TASK GOAL: Taking the line that contains "The width and height of the screenshot is (1080, 504)." as the first, copy exactly every line through the last line of the records, and nothing else.

RECORDS TO USE:
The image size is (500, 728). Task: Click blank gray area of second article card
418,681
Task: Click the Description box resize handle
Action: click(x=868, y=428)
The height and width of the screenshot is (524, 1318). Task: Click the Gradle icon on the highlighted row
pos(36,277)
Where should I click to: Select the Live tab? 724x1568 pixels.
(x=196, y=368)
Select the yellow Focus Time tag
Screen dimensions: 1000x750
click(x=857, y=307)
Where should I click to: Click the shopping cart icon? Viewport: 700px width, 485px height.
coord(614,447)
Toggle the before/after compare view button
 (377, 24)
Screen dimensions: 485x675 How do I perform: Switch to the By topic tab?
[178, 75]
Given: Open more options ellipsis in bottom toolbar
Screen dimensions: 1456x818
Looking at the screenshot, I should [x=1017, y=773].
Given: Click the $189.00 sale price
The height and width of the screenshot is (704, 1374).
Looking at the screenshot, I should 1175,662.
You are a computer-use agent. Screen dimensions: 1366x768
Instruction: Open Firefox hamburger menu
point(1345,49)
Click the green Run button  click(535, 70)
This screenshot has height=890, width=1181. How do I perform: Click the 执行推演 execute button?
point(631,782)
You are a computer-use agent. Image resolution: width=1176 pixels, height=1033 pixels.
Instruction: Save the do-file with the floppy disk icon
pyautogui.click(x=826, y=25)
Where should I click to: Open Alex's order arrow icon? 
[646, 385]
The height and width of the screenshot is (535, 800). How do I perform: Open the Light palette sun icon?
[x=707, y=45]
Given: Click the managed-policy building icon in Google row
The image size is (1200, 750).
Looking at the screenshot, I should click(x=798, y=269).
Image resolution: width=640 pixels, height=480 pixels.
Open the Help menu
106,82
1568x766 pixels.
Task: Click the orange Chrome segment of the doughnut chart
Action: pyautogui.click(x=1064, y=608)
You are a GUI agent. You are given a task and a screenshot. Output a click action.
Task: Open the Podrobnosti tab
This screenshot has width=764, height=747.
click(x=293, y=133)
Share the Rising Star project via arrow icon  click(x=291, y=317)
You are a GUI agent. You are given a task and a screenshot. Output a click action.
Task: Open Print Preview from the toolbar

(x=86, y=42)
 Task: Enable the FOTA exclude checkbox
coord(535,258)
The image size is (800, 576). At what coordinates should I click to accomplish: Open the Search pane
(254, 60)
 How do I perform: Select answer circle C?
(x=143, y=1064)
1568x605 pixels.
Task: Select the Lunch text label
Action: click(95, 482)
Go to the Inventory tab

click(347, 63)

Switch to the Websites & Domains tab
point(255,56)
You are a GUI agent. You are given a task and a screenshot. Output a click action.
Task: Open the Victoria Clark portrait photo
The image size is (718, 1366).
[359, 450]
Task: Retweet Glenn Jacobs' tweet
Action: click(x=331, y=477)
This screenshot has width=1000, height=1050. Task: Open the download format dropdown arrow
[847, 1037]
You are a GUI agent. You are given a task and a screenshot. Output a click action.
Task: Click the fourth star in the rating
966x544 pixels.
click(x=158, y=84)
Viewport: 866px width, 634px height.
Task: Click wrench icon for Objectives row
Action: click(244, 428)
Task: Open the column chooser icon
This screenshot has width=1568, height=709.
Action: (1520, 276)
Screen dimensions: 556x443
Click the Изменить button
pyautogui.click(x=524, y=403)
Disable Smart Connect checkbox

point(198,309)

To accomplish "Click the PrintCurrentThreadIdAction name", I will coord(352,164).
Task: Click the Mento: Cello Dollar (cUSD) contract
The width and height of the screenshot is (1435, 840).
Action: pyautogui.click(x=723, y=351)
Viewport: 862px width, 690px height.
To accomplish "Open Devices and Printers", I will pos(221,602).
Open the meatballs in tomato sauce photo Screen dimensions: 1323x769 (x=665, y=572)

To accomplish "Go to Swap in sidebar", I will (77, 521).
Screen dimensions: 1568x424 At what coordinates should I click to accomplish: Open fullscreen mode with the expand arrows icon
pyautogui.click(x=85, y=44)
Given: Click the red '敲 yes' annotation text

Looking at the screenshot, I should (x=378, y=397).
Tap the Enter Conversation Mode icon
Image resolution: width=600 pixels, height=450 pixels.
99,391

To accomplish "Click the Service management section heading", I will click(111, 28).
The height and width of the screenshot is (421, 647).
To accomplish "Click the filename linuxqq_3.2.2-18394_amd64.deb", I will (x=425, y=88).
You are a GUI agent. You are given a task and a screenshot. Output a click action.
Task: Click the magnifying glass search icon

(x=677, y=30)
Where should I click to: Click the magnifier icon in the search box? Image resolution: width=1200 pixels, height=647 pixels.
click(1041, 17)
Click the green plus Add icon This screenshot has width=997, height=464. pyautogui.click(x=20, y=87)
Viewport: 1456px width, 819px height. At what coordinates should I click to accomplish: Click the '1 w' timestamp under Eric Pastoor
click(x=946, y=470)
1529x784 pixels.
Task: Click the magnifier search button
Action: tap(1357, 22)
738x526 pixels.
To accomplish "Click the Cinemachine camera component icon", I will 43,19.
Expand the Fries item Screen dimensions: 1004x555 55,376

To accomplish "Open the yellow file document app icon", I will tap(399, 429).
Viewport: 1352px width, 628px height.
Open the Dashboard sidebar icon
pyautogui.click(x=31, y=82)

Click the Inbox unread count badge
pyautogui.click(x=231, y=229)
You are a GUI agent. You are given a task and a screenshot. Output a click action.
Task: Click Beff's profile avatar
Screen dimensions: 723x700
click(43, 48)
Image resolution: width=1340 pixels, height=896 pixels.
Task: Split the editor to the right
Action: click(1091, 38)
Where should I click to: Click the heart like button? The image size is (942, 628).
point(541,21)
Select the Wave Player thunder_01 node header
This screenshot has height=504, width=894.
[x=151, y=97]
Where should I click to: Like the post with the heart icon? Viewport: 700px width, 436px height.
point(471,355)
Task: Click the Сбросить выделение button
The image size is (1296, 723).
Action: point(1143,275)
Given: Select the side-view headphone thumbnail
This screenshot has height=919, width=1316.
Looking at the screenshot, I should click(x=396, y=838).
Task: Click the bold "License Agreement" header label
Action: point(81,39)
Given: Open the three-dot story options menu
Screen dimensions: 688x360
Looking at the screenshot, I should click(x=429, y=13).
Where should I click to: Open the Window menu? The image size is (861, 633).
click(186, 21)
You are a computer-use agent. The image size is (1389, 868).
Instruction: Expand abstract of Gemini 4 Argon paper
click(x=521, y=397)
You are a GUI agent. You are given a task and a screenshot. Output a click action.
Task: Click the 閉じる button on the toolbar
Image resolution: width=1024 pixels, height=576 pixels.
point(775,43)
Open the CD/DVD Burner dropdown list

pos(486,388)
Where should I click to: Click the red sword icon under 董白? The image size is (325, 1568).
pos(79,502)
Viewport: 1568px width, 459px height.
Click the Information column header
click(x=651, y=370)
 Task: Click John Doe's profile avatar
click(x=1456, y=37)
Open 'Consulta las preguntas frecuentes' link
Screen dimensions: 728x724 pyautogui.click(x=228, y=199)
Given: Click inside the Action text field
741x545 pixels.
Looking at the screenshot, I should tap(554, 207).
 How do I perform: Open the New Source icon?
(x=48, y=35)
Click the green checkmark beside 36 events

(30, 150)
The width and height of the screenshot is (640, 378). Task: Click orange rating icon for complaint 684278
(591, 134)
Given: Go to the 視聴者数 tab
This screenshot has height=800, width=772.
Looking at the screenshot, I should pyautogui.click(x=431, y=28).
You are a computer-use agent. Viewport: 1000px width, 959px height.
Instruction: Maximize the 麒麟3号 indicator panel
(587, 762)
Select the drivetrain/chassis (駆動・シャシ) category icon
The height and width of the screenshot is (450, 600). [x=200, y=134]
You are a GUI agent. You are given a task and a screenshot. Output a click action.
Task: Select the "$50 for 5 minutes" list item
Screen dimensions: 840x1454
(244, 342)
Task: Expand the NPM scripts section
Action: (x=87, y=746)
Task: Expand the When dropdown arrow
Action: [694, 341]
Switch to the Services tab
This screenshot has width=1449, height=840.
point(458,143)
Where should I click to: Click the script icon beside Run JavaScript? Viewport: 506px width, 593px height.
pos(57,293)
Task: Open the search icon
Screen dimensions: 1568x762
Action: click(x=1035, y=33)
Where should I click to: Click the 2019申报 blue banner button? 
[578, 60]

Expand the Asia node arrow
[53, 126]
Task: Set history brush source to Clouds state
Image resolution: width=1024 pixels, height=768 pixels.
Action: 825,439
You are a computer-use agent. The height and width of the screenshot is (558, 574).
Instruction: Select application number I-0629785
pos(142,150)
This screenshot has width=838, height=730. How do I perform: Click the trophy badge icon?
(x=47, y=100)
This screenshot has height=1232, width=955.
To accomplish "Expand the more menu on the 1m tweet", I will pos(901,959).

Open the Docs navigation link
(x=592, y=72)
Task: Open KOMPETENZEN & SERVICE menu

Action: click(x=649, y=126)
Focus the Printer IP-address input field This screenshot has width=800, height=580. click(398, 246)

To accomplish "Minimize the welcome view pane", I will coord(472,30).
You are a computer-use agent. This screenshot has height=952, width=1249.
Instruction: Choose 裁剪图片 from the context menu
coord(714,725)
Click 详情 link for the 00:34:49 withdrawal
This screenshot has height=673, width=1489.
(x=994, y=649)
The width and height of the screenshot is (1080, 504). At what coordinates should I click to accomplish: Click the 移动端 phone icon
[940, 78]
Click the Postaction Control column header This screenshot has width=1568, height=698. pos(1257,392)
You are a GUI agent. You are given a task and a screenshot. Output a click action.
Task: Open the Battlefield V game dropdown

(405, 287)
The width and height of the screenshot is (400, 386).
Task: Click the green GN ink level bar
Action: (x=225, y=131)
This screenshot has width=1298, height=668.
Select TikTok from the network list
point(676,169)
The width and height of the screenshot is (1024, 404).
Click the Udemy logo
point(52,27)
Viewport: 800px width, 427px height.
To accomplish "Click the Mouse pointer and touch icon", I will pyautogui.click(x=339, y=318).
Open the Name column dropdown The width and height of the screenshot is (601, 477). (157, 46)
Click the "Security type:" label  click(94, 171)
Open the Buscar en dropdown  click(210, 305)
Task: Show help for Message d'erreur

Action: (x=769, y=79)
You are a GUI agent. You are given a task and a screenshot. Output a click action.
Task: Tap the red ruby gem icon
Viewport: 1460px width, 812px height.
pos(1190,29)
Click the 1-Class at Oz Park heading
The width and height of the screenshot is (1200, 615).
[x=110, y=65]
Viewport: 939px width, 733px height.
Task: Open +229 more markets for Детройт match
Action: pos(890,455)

RESPONSE BOX:
The width and height of the screenshot is (1080, 504). At what coordinates should I click to accomplish: Click the 移动端 phone icon
[940, 78]
Click the Postaction Control column header This screenshot has width=1568, height=698. pos(1257,392)
You are a GUI agent. You are given a task and a screenshot. Output a click action.
Task: Open the Battlefield V game dropdown

(405, 287)
The width and height of the screenshot is (400, 386).
Task: Click the green GN ink level bar
Action: (x=225, y=131)
This screenshot has width=1298, height=668.
Select TikTok from the network list
point(676,169)
The width and height of the screenshot is (1024, 404).
Click the Udemy logo
point(52,27)
Viewport: 800px width, 427px height.
To accomplish "Click the Mouse pointer and touch icon", I will pyautogui.click(x=339, y=318).
Open the Name column dropdown The width and height of the screenshot is (601, 477). (157, 46)
Click the "Security type:" label  click(94, 171)
Open the Buscar en dropdown  click(210, 305)
Task: Show help for Message d'erreur

Action: (x=769, y=79)
You are a GUI agent. You are given a task and a screenshot. Output a click action.
Task: Tap the red ruby gem icon
Viewport: 1460px width, 812px height.
pos(1190,29)
Click the 1-Class at Oz Park heading
The width and height of the screenshot is (1200, 615).
[x=110, y=65]
Viewport: 939px width, 733px height.
Task: Open +229 more markets for Детройт match
Action: pos(890,455)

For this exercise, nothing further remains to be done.